A celebrated teacher and prolific writer as well as a designer, Gary brings forward a passion for landscape architecture’s history and its future potential everywhere he works. He leads commissions that draw upon the traditions of American landscape architecture, from Olmsted to Kiley to Oberlander, while also innovating within those traditions for our own time. Since co-founding the practice in 2000 with Douglas Reed, he has been responsible for several projects that enrich and advance urban forestry practices, from a single plaza to a district to an entire city. Notable current projects for Gary include the repositioning of New York City’s Lever House and a major expansion to Storm King Art Center.

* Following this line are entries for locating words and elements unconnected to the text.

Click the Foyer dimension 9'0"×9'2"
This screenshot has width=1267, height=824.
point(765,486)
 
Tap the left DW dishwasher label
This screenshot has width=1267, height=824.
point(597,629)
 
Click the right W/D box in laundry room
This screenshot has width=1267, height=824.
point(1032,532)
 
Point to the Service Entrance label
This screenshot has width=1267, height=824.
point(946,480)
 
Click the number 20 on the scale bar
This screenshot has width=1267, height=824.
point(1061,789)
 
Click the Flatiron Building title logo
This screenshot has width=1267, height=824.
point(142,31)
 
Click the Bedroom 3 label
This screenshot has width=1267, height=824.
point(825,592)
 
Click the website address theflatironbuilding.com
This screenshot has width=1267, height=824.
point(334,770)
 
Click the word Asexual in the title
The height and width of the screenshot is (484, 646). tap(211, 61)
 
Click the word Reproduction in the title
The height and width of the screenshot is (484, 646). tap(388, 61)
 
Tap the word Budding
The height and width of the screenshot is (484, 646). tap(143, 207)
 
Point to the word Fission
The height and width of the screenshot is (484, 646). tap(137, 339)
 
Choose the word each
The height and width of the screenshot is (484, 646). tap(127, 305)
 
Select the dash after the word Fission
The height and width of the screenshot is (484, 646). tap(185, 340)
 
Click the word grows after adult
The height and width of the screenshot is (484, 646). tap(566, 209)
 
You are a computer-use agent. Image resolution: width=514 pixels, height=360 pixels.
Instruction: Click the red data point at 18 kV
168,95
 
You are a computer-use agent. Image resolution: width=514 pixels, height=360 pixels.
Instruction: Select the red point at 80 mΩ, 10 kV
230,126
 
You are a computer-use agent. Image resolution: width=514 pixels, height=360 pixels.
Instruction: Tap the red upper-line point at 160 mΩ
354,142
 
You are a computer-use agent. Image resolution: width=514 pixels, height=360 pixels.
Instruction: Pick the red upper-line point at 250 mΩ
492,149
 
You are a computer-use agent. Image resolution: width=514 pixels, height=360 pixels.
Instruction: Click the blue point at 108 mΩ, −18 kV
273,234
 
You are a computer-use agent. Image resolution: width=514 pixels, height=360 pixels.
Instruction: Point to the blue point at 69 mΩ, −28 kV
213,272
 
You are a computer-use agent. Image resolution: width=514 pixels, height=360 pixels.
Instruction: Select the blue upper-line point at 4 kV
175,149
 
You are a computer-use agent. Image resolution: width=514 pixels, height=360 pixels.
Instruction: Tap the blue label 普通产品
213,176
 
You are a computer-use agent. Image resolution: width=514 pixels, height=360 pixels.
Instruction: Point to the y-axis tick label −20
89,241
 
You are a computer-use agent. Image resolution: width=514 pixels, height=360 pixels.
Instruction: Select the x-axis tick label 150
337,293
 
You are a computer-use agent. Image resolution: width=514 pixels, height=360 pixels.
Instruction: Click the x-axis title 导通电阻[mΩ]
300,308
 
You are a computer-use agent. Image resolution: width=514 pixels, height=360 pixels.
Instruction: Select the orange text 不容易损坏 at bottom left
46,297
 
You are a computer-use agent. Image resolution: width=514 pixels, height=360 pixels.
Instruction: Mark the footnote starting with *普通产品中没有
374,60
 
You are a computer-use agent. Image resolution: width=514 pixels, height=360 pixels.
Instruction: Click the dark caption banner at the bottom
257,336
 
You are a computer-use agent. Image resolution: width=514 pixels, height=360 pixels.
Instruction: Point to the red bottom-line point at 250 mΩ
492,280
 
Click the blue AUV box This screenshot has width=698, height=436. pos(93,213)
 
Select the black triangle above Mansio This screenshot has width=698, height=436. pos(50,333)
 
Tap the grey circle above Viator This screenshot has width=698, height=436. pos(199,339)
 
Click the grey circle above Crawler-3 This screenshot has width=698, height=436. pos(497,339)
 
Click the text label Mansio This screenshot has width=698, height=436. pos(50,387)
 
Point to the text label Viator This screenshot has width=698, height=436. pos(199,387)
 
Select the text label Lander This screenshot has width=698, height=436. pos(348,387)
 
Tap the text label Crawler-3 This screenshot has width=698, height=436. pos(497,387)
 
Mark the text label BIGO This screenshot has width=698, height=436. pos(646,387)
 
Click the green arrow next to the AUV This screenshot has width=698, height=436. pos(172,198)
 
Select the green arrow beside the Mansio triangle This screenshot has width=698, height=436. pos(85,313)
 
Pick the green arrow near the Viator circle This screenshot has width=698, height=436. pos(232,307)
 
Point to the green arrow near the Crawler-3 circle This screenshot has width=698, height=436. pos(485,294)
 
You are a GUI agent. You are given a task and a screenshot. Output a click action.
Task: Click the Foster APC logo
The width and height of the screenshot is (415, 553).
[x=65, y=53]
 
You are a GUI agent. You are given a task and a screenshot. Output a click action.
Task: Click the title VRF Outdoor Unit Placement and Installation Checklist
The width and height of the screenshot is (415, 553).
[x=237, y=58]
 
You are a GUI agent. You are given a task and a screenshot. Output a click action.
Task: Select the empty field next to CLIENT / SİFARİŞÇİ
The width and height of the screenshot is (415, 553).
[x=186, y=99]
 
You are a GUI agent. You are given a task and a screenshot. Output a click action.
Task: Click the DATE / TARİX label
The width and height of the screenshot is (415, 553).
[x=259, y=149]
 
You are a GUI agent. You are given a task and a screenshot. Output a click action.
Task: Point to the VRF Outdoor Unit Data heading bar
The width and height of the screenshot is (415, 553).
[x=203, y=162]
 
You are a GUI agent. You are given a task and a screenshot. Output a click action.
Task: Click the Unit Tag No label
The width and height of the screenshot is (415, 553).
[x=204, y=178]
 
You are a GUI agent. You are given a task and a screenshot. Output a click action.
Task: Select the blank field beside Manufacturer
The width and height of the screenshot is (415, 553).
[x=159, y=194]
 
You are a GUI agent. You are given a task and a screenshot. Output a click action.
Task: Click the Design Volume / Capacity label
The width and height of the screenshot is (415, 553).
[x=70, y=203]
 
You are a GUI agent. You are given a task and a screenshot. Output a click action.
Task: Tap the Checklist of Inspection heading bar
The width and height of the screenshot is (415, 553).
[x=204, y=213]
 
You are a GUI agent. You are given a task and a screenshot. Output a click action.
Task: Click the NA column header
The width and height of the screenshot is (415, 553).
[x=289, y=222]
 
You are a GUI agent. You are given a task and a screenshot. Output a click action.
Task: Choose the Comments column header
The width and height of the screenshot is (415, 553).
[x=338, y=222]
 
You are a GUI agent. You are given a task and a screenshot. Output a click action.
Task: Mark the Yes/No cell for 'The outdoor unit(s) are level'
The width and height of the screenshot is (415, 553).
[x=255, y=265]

Gary is also the Peter Louis Hornbeck Professor in Practice at the Harvard Graduate School of Design, where he has taught since 1990, and Chair of the GSD’s Department of Landscape Architecture, effective July 1, 2022. His honors include Harvard University’s Charles Eliot Traveling Fellowship, the Rome Prize in Landscape Architecture, the Architectural League’s Emerging Voices Award with Douglas Reed, and the 2013 ASLA Firm of the Year award. Design Intelligence named Gary one of its “25 Most Admired Educators” of 2016. Gary is the recipient of the 2017 ASLA Design Medal, the highest honor available to an American landscape architect.

Through three widely acclaimed books and two dozen essays, Gary has helped to position landscape architecture’s role in reconciling intellectual and cultural traditions with contemporary forces of urbanization and change. His essays have been featured in Landscape Architecture, Topos, Harvard Design Magazine, Architecture Boston, Clark Art Journal, Arnoldia, New England Journal of Garden History, and Land Forum. In addition to his co-authorship in the firm’s 2012 monograph, Visible Invisible: The Landscape Works of Reed Hilderbrand, he produced two other monographs: (Making a Landscape of Continuity: The Practice of Innocenti & Webel* (1997), which was recognized by ASLA and AIGA (50 Best Books); and The Miller Garden: Icon of Modernism (1999).

Gary grew up in New York’s Hudson Valley surrounded by many siblings and extended family. From an early age, he had a love for music and sportscars, and a passion for environmental issues. A gifted copy of Ian McHarg’s foundational Design with Nature introduced him to landscape architecture. He earned his BLA from The State University of New York College of Environmental Science and Forestry and his MLA from the Harvard Graduate School of Design. Gary loves to cook and experience operas at the Met in New York City. He is an admirer of the London Plane, Live Oak, and American Beech.